Make a comprehensive follow-up plan. Children who are treated for any type of cancer should have a long-term, even lifelong, plan for checkups to monitor for recurrence (cancer that comes back). Hearing and vision issues are common after treatment for a brain tumor, making regular testing necessary. Regular dental checkups become more important after cancer treatment because of an increased risk for cavities, thinning of tooth enamel and problems with the roots of teeth. Make sure your child’s current and future doctors and dentists are informed about your child’s medical history.
Monitor hormonal status. Children should be monitored closely during puberty and afterward to check for growth issues and reproductive issues. Especially if your child is very young, you may think fertility issues aren’t a concern. However, it’s important to have an endocrinologist be involved in your child’s ongoing care as fertility issues may arise as a result of the tumor or its treatment.
Rely on the resources available. Your child’s medical team is specially trained to guide you and your child through treatment and rehabilitation to follow-up care and emotional support. Ask for their help. Pediatric brain tumors offer a unique set of challenges, and you will be better equipped to manage them if you have a solid support system.
Take care of the caregiver. This means you. Keep up with your medical appointments. Exercise daily, even if it’s just for 10 minutes. Relax and think about something completely unrelated to cancer. Join a support group for parents of children with brain tumors. Don’t feel guilty about focusing on yourself. You must tend to your own physical and emotional needs to be your best self for your child.
Strive for Routine + Flexibility
Keeping daily life as normal as possible for your child is important. Although change can be difficult, try being open to doing things differently. Lean on family and friends. Find a support group. Advocacy organizations can put you in touch with parents of other pediatric brain tumor patients who can be a wealth of help because they know just what you’re going through. The following suggestions may help you manage the unique challenges that come with caring for a child with a brain tumor:
- Get creative with food. Traditional meals and mealtimes may go by the wayside for the time being, and that’s OK. Changes in appetite are common. Instead of stressing about it, let your child eat whenever he or she feels hungry. Offer high- or low-calorie snacks, as appropriate, throughout the day. Make mealtimes fun by serving food in different shapes on brightly colored plates. Spread a blanket on the family room floor for a family picnic.
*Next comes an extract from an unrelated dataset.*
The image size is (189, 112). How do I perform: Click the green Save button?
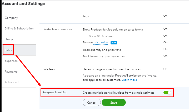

- Help your child stay connected. Arrange playdates for a younger child and encourage your older child to invite friends over to watch a movie. Phone calls, texts, video chats and social media platforms make it easier for your child to stay in touch with friends, especially when an in-person visit may not be possible.
- Explore new hobbies. Keep your child entertained with activities that can be done during hospital stays or at home when visitors aren’t recommended. If you notice your child is frequently sad or appears to be depressed, call the doctor.
- Be positive. Show your child that you’re optimistic about the future. Children typically take cues from their parents’ behavior. Your upbeat attitude may rub off. If you’re having a rough time, talk with your child’s medical team about support groups, a therapist or other resources.